14.
13 Febbraio 2016.
Maria:La luce accecante del sole filtrava dalla tenda bianca, arrivando prima sulle mie gambe e poi sul mio viso. Mi fece aprire gli occhi dolcemente e sbattei le palpebre di continuo, per vedere meglio.
Mi strofinai gli occhi e mi stiracchiai.
Era una giornata bellissima.
Sorrisi e, come sempre e inevitabilmente, iniziai a pensare a quel matto; l'amore per Álvaro mi stava cambiando, mi stava cambiando in meglio.
L'amore sarebbe potuto benissimo essere il modo migliore di incontrarci con noi stessi. Avevo bisogno di lui per sapere di me, perché nessun amore resisteva senza sanguinare. Avevo bisogno di lui per pensare a me. Lo sapevo perché quando sembravo di mollare mollavo davvero, smettendo di sapere chi fossi, come fossi, dove andassi. Avevo bisogno di lui per aver bisogno di me.
Avevo bisogno di lui, solo con lui ero me stessa. L'unico posto dove ero felice, era insieme a lui. In quel momento, dimenticavo tutto, non c'era nient'altro che lui; le sue mani, i suoi baci, le sue carezze, le sue parole sussurrate: solo questo. Ed è lì che volevo stare. Ed avrei voluto restarci per sempre.
Non avrei mai potuto pensare lontanamente di stringere altre mani, di sfiorare altre labbra, di perdermi in altri occhi, di scaldarmi tra altre braccia e fantasticare su un futuro che non sarebbe stato con lui, volevo sempre e solo lui, nient'altro.

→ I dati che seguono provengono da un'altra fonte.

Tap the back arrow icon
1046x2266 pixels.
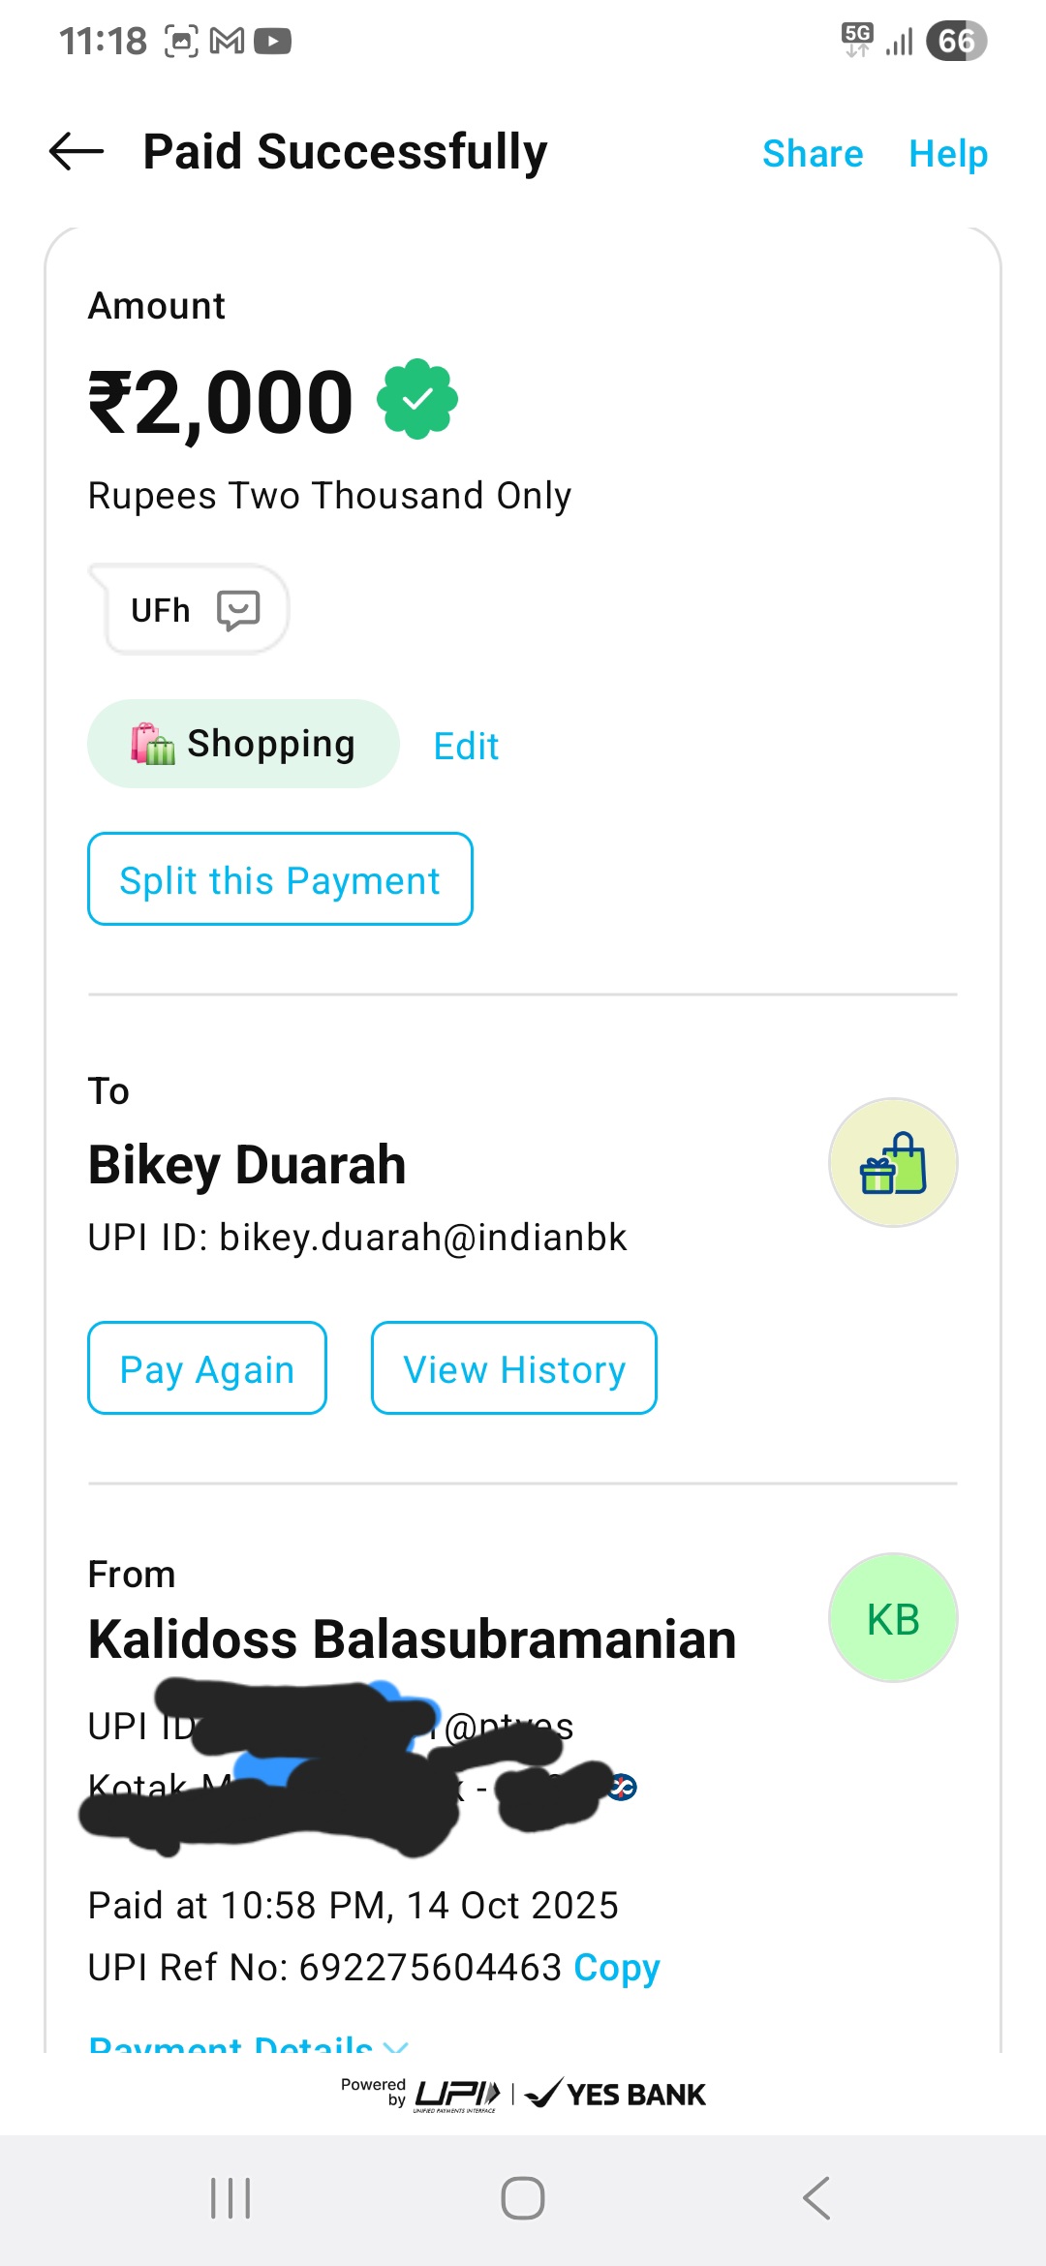[x=77, y=152]
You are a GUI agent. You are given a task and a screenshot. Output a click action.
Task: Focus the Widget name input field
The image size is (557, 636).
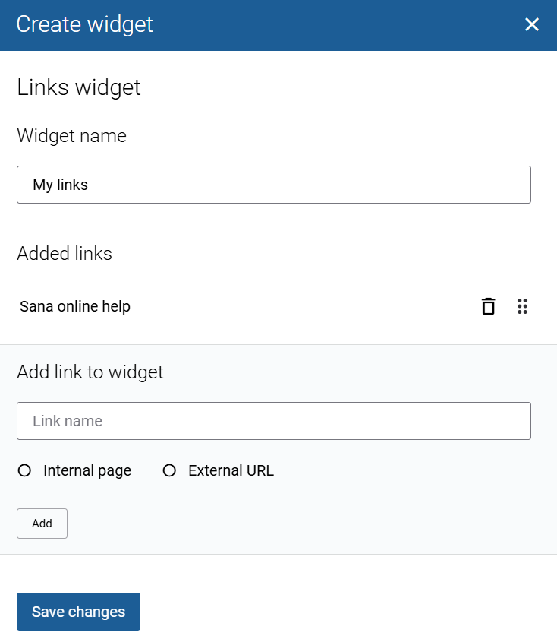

Non avevo mai pensato che amarmi fosse un compito semplice; ci voleva pazienza con me, forse troppa. Avevo un'infinità di difetti, a volte ero impulsiva, a volte scleravo senza motivo, ero estremamente gelosa di ciò che era mio.
Forse ero anche insopportabile in determinati periodi del mese, a causa dei miei sbalzi d'umore improvvisi. Ma, Cristo, lui si era preso quel "fardello" e stava continuando a volermi, nonostante tutto questo. Stava imparando a conoscermi e ad accettare ogni singola parte di me ma, sopratutto, stava continuando ad amarmi ed il suo amore era la mia stabilità.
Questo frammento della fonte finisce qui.